You will have to take my opinion with a grain of salt because it's my first mountain bike, but wow am I impressed. Coming from strictly road bikes I had no idea what I was missing.

The only weird part, which I think is cool, is how wide the tires are. They seem to be like borderline fatbike territory (probably because I'm so used to skinny tires).

My confidence in and on the bike outweighs my actual ability/skill which is going to be dangerous lol. It feels like I could do anything on this bike.

Thank you guys for suggesting this bike!


----------



## msrfrog (Sep 18, 2016)

The talon 3 is in my list . I broke my cheap department store bike and am saving to get me and the wife a pair of bikes. Talon for me and the tempt for her. Any pics? 


Sent from my A0001 using Tapatalk


----------



## watts888 (Oct 2, 2012)

npsantini said:


> IT IS AMAZING!
> 
> The only weird part, which I think is cool, is how wide the tires are. They seem to be like borderline fatbike territory (probably because I'm so used to skinny tires).


Not that far off. For dirt, they probably are one of the best sizes for traction and predictable steering in a turn. Less weight than a 4" fat tire doesn't hurt either. IMO, once you go super wide at really low pressure you can get self steer in turns and leaning. 27+ doesn't really get that.


----------



## AndrwSwitch (Nov 8, 2007)

The Mason is a kickass deal to my eye. I think you'll be fine with that bike for a long time. 

I'm kind of curious about a B+ hardtail myself. I tried a relatively long travel full suspension several months ago and it was a bit much for me, but I haven't liked 29" wheels and long travel but love them on short travel, so...

Enjoy it.

Sent from my E5803 using Tapatalk


----------



## jezza27 (Jan 13, 2017)

Also looking for a first bike, and it's interesting that the Talon started out as a decent option in this thread and then once the mason came up it was recommended by nearly everyone. Good to know.

What are some bikes in between the Talon series and the mason? The talon seems like a great entry bike for me, but obviously not the best specs. Is it possible to find a bike for under $1000 with an air sprung fork and 1x setup? That seems to be the dream in my ignorant, beginner opinion...


----------



## AndrwSwitch (Nov 8, 2007)

Tire width. Geometry.

++++++

EXERCISE DETAILS: In the mountain bike forum thread, what kind of bikes had the first poster ridden before getting a mountain bike?

++++++

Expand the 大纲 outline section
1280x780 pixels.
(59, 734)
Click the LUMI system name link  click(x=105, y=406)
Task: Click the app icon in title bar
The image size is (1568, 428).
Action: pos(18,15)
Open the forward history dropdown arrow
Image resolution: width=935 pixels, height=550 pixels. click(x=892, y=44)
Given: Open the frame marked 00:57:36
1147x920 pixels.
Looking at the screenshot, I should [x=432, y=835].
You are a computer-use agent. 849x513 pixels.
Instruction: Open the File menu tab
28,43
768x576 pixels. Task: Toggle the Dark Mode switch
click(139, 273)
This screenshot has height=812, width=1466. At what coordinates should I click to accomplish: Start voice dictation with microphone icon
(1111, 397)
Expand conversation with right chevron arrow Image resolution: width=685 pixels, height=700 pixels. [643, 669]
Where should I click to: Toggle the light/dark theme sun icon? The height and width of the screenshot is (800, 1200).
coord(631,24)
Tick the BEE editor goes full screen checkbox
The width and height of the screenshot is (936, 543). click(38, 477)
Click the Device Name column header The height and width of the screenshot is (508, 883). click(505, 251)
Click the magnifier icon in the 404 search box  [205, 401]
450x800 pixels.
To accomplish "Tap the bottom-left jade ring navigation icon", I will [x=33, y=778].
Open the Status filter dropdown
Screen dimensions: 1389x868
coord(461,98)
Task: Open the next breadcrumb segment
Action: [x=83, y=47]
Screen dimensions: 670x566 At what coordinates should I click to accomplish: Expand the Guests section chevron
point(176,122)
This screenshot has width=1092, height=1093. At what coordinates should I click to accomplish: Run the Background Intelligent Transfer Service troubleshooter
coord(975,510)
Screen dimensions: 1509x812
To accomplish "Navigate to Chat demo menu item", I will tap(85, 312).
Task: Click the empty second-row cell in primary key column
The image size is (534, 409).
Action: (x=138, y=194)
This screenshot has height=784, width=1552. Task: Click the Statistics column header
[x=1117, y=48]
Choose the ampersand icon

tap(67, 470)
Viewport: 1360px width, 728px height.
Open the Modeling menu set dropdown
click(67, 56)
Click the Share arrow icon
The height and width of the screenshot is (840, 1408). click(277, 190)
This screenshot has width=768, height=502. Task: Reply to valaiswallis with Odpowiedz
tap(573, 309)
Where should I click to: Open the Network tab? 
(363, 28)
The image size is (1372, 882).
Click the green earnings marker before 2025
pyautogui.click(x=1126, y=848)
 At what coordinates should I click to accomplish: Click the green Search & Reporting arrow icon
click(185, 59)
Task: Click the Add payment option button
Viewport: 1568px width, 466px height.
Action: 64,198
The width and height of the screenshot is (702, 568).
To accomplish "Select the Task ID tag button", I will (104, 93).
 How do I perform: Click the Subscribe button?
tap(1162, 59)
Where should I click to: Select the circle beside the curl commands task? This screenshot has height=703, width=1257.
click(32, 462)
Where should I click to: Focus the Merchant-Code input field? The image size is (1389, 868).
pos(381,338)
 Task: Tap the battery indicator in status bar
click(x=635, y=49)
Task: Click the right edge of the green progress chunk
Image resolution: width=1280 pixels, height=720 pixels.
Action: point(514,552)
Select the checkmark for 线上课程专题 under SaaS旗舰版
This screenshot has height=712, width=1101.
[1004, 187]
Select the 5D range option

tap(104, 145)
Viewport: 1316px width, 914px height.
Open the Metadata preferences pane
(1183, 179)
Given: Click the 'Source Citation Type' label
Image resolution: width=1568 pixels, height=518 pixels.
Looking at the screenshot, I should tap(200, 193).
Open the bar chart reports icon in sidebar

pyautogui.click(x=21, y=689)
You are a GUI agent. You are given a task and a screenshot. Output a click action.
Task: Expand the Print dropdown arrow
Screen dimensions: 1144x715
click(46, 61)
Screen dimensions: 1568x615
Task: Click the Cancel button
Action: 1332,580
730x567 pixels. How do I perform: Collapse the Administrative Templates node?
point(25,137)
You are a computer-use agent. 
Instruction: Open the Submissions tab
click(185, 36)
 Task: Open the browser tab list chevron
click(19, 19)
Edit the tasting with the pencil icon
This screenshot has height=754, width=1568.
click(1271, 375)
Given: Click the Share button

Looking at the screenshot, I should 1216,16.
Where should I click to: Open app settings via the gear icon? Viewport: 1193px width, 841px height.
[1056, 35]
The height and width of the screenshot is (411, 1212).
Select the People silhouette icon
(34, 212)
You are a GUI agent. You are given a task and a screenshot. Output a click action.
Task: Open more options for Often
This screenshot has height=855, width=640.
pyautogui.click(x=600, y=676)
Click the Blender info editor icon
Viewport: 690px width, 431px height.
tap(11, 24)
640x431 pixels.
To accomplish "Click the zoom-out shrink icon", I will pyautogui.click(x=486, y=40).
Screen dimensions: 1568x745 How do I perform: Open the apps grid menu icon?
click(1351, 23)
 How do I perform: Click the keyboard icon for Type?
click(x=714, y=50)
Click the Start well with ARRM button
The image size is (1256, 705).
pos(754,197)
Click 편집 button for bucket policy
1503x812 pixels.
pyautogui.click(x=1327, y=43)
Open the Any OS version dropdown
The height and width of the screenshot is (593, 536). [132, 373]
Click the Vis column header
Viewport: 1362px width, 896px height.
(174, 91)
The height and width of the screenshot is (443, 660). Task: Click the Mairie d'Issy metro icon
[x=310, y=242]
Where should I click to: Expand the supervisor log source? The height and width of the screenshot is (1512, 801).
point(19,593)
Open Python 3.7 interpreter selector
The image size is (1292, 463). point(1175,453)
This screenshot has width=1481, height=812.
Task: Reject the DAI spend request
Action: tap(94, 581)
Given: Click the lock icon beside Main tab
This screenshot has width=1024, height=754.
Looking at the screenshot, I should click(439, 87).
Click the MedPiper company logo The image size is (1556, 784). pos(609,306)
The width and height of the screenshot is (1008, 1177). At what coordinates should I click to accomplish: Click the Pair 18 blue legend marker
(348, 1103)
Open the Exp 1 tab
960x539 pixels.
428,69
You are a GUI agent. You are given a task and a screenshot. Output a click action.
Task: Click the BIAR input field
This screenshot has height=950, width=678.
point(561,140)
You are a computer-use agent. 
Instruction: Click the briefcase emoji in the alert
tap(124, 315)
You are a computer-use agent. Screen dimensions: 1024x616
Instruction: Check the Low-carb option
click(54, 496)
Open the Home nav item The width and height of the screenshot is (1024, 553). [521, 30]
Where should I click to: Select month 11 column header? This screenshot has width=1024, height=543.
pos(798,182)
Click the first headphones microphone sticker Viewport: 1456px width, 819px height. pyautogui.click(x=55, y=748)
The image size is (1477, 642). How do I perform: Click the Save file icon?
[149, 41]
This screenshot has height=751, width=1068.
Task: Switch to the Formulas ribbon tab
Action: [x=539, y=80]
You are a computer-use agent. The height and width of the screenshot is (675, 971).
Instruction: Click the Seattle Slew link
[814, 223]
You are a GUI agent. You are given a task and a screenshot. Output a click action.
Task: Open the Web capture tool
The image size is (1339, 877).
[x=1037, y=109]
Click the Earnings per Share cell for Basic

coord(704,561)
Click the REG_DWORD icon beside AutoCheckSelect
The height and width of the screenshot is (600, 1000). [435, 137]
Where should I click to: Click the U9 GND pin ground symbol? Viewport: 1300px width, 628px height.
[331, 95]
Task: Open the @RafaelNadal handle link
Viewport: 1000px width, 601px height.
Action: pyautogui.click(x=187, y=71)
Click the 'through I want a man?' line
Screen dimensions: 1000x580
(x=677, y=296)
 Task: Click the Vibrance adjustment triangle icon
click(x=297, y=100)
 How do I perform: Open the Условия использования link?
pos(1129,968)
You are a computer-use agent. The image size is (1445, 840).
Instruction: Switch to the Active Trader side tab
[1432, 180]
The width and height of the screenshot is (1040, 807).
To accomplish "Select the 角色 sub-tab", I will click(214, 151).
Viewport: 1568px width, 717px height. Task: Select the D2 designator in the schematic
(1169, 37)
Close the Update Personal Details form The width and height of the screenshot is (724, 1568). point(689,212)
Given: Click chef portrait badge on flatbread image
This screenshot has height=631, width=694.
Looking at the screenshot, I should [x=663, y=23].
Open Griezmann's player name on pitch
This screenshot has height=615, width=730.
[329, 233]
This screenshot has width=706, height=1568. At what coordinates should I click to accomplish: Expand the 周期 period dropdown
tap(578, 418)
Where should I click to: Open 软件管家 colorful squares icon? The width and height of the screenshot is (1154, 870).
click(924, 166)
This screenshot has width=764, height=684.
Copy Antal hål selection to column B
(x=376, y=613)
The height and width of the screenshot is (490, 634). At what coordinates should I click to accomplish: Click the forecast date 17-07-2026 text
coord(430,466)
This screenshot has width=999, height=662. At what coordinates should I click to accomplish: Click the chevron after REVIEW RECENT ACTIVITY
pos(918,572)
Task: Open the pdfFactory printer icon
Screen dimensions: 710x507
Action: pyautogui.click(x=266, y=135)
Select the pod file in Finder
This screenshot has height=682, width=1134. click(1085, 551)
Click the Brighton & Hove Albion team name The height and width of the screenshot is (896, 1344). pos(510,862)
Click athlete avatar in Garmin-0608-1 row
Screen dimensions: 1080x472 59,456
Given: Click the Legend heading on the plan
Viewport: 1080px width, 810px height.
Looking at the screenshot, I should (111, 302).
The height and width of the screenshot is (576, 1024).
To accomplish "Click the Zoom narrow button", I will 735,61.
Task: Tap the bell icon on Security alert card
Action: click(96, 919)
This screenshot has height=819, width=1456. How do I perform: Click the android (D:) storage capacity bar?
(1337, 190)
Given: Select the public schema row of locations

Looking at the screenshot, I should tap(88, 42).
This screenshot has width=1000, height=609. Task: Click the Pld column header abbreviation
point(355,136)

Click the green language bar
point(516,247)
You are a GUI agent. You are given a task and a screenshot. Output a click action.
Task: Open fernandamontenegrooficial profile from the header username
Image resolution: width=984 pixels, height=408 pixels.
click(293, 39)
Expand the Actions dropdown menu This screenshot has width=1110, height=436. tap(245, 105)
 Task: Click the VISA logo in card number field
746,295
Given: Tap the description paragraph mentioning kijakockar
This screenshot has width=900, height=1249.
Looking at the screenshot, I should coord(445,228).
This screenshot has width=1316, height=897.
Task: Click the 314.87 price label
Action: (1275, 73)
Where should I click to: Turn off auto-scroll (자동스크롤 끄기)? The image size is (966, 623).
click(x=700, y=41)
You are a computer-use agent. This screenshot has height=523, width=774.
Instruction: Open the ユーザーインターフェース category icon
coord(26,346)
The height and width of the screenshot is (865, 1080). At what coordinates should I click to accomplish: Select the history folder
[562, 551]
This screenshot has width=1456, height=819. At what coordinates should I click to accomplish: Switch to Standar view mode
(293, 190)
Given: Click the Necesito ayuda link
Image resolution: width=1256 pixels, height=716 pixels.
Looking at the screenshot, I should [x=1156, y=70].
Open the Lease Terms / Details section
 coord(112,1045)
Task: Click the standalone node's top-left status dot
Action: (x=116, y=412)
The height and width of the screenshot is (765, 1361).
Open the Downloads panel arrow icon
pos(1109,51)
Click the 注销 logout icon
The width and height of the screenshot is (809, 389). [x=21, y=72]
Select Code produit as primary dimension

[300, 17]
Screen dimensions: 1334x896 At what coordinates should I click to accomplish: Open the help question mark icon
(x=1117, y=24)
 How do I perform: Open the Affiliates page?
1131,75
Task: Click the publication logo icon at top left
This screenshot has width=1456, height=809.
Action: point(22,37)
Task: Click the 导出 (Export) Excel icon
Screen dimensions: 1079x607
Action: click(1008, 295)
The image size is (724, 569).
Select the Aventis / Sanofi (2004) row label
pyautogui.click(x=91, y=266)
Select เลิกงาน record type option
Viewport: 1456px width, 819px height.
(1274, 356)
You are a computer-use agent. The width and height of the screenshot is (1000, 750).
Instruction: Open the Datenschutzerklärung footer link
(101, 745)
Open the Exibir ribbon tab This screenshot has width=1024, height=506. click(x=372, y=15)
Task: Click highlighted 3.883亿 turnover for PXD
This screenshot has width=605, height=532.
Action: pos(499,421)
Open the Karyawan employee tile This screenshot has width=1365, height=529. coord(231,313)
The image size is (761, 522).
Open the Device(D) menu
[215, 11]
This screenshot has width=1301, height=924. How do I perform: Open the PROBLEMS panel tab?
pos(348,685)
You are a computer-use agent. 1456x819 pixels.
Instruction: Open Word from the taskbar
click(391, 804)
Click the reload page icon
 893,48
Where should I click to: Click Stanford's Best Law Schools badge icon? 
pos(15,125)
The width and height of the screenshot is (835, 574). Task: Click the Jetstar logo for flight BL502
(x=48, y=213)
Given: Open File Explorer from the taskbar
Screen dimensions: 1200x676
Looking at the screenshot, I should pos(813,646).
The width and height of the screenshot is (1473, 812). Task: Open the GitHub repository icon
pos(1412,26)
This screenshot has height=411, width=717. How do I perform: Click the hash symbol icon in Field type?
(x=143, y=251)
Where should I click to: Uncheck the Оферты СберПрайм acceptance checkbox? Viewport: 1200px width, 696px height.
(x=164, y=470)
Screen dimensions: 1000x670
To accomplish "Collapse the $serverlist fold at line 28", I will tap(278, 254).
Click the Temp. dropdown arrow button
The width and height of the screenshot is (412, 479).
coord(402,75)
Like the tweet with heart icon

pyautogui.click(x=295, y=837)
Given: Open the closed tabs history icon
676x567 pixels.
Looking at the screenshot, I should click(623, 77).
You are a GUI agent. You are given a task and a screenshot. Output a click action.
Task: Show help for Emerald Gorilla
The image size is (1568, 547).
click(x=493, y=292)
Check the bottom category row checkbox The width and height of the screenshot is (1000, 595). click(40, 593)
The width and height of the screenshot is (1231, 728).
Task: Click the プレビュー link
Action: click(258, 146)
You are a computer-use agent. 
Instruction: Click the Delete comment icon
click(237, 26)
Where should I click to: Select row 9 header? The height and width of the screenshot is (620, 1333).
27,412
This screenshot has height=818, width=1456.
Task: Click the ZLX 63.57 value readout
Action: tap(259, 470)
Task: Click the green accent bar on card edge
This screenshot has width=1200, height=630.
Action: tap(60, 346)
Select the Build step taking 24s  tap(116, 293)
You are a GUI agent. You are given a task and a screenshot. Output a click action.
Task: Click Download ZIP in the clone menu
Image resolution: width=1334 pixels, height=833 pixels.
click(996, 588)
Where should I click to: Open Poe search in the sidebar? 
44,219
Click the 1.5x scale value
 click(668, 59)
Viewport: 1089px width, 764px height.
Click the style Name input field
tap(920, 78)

++++++

THE SOLUTION: Only road bikes.